_Problem statement_
Extract the final stretch of the data: the line that contains "Screen dimensions: 1763x1014" and every line after it, unaltered, and no other lines.

##### Dataset extract

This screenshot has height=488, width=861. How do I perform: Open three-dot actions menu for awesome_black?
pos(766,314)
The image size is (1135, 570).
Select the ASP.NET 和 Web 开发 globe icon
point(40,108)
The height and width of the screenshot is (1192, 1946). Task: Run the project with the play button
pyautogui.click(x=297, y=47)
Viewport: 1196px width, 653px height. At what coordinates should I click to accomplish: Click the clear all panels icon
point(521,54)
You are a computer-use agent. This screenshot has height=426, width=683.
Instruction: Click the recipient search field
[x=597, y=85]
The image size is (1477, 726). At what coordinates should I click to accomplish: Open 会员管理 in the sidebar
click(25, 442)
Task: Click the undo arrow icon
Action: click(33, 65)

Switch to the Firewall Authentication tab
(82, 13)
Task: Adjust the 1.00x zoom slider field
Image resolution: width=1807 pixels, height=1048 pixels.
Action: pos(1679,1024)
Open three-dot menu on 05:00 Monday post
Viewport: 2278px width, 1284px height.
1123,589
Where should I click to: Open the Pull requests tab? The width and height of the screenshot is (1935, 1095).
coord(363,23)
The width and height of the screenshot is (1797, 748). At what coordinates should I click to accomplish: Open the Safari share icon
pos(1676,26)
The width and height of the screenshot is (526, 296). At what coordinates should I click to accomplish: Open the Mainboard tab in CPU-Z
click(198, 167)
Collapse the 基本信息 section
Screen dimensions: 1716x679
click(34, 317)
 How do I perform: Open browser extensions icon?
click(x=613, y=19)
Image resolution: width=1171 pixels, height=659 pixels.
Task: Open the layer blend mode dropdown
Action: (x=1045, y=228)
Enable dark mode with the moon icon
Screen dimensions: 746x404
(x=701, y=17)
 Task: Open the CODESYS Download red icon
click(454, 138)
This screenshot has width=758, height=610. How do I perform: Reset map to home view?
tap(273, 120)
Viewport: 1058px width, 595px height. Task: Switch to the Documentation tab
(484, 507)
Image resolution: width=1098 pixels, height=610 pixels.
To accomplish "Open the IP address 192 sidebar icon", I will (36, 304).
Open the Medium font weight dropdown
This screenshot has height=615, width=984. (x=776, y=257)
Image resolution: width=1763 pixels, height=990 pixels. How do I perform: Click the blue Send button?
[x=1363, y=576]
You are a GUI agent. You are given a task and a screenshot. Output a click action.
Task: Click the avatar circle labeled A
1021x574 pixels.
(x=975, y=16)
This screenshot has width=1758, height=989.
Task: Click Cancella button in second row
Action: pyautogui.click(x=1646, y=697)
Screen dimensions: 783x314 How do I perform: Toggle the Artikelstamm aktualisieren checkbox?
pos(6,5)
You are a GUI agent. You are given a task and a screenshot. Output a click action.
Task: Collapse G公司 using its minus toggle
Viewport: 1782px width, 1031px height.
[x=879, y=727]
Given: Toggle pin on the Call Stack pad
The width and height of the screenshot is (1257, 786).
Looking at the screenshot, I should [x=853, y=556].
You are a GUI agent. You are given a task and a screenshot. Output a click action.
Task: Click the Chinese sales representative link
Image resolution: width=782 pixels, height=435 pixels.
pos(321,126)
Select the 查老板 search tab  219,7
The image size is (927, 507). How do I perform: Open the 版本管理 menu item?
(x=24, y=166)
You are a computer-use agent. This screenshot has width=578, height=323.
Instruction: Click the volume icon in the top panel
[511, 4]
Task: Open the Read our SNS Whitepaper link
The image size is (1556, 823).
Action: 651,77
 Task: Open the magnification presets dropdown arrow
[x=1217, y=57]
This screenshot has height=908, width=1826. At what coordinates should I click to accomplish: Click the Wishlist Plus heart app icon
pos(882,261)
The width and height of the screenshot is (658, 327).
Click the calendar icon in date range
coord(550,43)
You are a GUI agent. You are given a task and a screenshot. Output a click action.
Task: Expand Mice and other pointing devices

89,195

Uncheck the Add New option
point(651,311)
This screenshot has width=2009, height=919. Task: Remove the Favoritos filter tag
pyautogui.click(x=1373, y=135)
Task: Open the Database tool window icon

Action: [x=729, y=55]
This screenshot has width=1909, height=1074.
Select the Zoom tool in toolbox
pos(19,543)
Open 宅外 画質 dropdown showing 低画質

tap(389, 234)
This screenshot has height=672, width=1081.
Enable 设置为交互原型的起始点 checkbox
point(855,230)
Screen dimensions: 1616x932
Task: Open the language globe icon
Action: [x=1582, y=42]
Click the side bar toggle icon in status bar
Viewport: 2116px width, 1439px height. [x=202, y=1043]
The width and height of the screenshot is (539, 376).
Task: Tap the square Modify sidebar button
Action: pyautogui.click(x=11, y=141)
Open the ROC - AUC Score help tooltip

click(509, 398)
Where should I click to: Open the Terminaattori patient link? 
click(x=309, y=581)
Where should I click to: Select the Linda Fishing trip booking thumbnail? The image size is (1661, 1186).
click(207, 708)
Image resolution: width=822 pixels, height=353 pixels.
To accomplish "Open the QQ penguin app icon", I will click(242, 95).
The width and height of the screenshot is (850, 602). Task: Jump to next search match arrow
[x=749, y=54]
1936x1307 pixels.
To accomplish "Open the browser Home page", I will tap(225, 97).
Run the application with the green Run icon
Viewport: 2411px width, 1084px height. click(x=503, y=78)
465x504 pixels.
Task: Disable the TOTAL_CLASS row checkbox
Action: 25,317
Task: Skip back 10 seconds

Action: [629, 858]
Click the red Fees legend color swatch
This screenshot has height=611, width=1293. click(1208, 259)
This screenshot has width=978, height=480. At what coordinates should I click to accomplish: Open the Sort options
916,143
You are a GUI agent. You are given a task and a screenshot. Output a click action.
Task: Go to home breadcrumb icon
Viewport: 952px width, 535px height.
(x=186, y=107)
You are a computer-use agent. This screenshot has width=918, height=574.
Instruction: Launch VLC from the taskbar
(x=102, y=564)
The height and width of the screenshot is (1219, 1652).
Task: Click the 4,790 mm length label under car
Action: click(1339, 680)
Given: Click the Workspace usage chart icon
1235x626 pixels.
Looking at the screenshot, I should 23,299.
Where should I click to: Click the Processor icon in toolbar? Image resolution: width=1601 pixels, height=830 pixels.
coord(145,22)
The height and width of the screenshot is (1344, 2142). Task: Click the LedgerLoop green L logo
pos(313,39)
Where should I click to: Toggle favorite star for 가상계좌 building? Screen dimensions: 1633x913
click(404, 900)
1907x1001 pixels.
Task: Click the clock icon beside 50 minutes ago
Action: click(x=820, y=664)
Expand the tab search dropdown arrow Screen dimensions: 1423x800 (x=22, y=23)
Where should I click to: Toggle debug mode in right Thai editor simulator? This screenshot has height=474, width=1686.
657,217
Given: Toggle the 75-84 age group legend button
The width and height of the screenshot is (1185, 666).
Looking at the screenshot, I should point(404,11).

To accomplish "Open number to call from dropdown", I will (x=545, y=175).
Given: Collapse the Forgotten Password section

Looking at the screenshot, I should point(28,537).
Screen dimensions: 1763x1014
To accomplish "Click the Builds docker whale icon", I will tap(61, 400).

##########

_Output_
Screen dimensions: 1763x1014
To accomplish "Click the Builds docker whale icon", I will tap(61, 400).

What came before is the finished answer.